Engineering and I negotiated an amicable separation and my new crush led ultimately to a postgraduate degree at the University of New South Wales (Sydney), where I developed research skills and credibility in phylogenetic systematics of plants. After graduating I was off overseas where I worked on the evolution of photosynthesis in bromeliads, using a phylogenetic approach, at the Smithsonian Tropical Research Institute in Panama and Oxford University in the UK.
I returned home to Sydney in early 2000 and after a period of research odd-jobbing (ranging from taxonomically revising a small genus of vascular plants, to working on the genetics of gestational diabetes), I landed dream job #1: Tropical Botanist at the National Herbarium of NSW. A hugely satisfying 6 years of research and practical herbarium taxonomy ensued, until as fate would have it dream job #2 emerged, fully formed, seemingly from nowhere. Strange how the most wonderful things happen when you least expect them.
Dream job #2 is what I do now: Director of the Australian Tropical Herbarium, a joint venture between CSIRO, the Queensland Government, The Australian Government Dept. of the Environment, and James Cook University. This dynamic and growing organisation, located on JCU’s Cairns campus, aims to be a significant global player in tropical plant biodiversity research. My role is roughly equal parts management/leadership and research. The latter involves studies of the origins, evolution and classification of plants and deals broadly with the questions: how many plant species exist, where do they occur, how are they related and how have they evolved?
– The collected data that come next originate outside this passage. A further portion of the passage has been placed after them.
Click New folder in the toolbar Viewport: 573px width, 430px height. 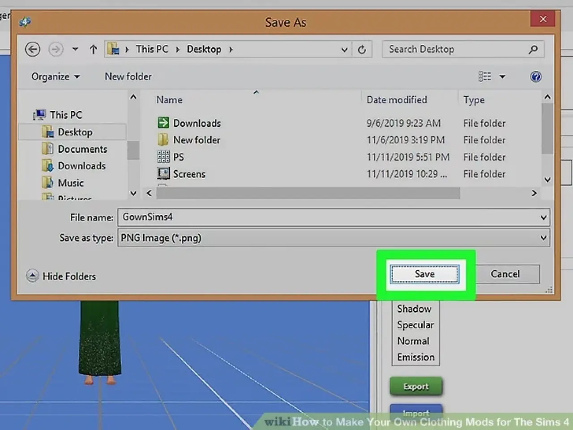(x=128, y=77)
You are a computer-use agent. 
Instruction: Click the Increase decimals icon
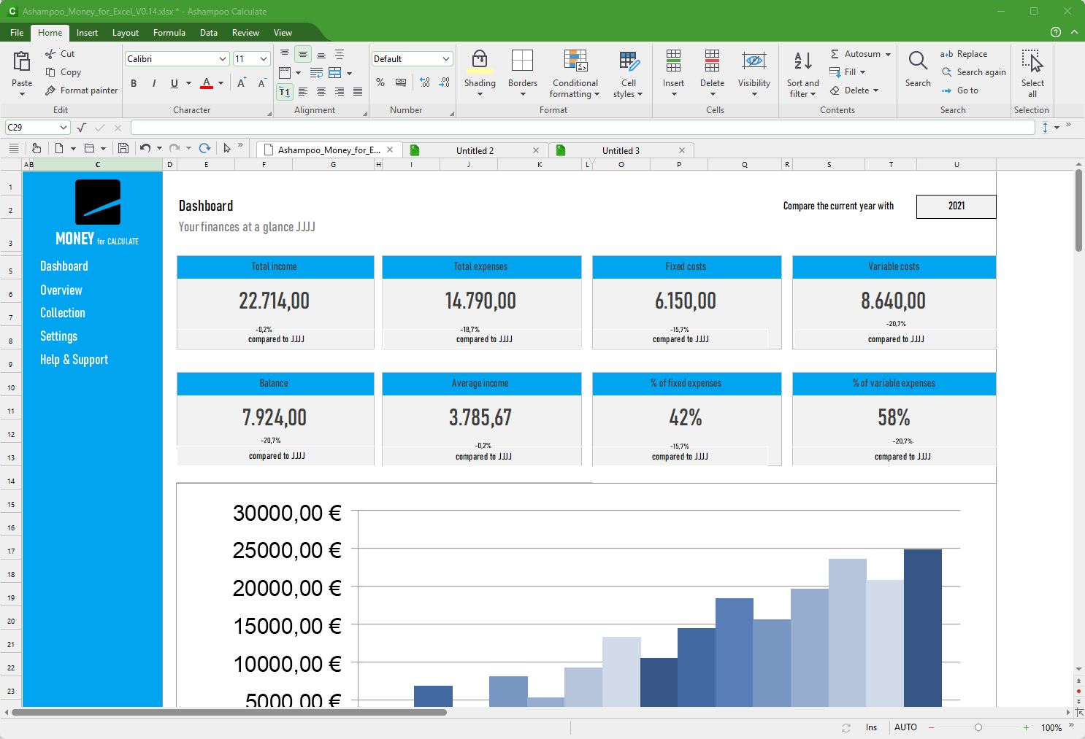click(x=424, y=83)
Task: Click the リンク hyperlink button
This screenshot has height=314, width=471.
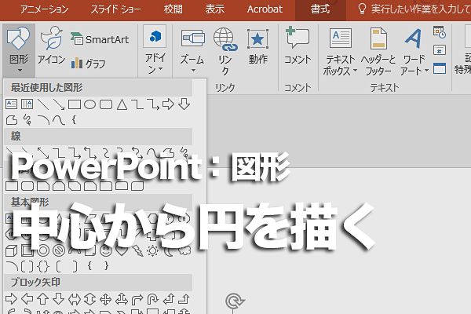Action: coord(225,51)
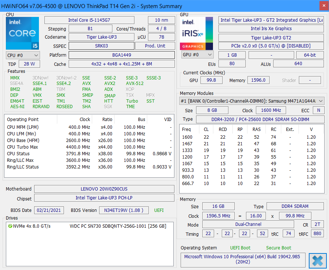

More specifically this research is:
• discovering, naming and classifying new plant species and determining the evolutionary relationships among them,
• mapping the distribution of ecosystems, species and genetic variation within species across the landscape,
• developing DNA-based tools and ‘matrix keys’ for species identification and rapid biodiversity inventory
• uncovering the deep-time origins and ancient migration pathways of plants that are found in tropical Australia today
I’ve been lucky enough that research has taken me to many biomes and countries including the Republic of Panama, Venezuela, Papua New Guinea, Indonesia, New Caledonia, Malaysia, New Zealand and the United Kingdom.
In addition to institutional and science community leadership and research roles, I contribute to biodiversity and science policy development and implementation through roles on a number of advisory committees and expert panels for the Australian and State governments, and the non-governmental research sector.